Economic policy in Ireland has concentrated on facilitating expansion of output in this sector. As prices for traded good are exogenously given from international markets, policy has focused on attempting to increase the share of world and Irish investment that the domestic open sector can attract. One of the most obvious policy measures that discriminates between the sectors is the differential tax rates on profits, with the non-traded and traded sectors subject to a 38% and 10% tax on profits respectively. Government grants and subsidies have also been directed largely towards developing export industries which are seen as the primary means to aid the balance of payments and to indirectly enhance growth and employment in other sectors of the economy. The generally accepted view of policy makers, therefore has been that enhancing the competitive position of the economy to attract a greater share of world investment to its traded sector is the key to economic expansion.
Over 900 foreign firms operate in Ireland but less than one-third of their material input needs are met internally. By ensuring foreign firms can be competitively supplied by domestic markets, the output of the non-traded sector as well as the real value added by foreign firms to the economy can be raised. The infrastructure and institutional environment of a country may also serve as important determinants for potential investors, so it is desirable to maintain a supply of utilities. The relative price and quality of labour is also another key competitive factor, and as the most powerful Irish trade unions are based in the non-traded industries, national wage levels are determined to a large extent within this sector. Government efforts to moderate wage levels, therefore, must be directed towards the non-traded sector,and improving education and training services should be at the top of the government's agenda. Finally, it must be recognised that spending on non-traded goods and services accounts for around 60% of national output, which means that policies aimed at price reductions and quality improvements within this sector will not only enhance our competitive position, but also directly improve the living standards and incomes of the population. In essence, the non-traded sector is crucial for the nation's economic welfare and if policy can get the non-traded sector "right", the open sector will take care of itself.
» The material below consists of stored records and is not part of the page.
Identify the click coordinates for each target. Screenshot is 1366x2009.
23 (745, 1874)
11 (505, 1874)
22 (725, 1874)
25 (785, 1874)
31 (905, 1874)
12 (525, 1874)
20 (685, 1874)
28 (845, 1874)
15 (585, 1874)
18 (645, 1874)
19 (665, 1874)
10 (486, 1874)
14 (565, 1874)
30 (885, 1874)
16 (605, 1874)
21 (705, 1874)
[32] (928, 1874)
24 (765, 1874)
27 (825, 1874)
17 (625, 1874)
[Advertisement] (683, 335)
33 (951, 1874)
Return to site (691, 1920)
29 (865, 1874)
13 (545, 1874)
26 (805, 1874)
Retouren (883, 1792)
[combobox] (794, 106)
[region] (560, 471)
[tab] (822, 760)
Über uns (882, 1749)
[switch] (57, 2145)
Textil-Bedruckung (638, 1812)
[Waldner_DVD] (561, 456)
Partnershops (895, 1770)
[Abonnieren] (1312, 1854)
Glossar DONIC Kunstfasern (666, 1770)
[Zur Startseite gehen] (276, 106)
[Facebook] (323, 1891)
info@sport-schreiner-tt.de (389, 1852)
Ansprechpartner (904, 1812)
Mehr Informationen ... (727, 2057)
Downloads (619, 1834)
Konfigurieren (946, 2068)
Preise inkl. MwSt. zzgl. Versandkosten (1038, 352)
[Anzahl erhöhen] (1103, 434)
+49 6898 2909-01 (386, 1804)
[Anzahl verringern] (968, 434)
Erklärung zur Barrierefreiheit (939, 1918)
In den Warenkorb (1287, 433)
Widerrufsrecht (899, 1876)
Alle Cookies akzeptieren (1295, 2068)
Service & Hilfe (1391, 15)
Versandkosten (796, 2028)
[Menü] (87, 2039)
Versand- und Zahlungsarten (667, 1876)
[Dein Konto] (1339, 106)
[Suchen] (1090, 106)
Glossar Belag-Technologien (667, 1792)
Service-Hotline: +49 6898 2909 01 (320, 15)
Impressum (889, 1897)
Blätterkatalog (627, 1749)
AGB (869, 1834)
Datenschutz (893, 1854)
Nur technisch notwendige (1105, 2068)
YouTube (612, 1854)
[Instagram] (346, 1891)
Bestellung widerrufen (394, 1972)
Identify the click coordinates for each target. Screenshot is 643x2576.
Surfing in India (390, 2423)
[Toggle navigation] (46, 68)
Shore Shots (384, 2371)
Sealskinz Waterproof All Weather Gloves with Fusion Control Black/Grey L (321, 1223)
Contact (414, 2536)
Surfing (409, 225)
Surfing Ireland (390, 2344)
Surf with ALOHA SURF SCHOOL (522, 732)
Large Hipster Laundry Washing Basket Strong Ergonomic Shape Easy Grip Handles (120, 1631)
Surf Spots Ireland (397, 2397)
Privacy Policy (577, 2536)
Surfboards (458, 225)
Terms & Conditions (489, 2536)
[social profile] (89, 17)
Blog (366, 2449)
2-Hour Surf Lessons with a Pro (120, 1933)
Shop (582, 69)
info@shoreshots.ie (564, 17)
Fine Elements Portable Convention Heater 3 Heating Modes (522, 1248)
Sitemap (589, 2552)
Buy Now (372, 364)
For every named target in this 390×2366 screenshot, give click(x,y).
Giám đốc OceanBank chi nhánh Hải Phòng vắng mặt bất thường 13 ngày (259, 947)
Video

The effects of a single market are most prevalent in the previously unpenenetrated Irish services sector, which will force many firms to drop prices to remain competitive. In this decade, the services sector will face the same shake-out that took place in manufacturing when Ireland joined the EEC in 1973. Dramatic changes have already come to pass in the distribution, transport and financial services sectors, whilst moves to liberalise public purchasing are beginning to expose the traditionally protected public utilities, such as energy and telecommunications to new levels of competition. The movement towards a common market for telecommunications services and equipment (as spelled out in the European Commission 1987 Green Paper) has coaxed Telecom Éireann to review its cost and pricing structures. Finally, with increased mobility of labour and capital in the EU, the prices of goods that remain non-traded will also become indirectly linked with prices in other countries are increasingly harmonised.
Therefore, it is important to realise that if a non-traded sector's performance is damaging Irish competitiveness, the government may be able to alter the sector into a traded one. Foreign competition may then reduce prices and improve quality if the reasons that the sector is non-traded have to do with government policy. The 1992 programme implies precisely such changes for many service industries that have been non-traded.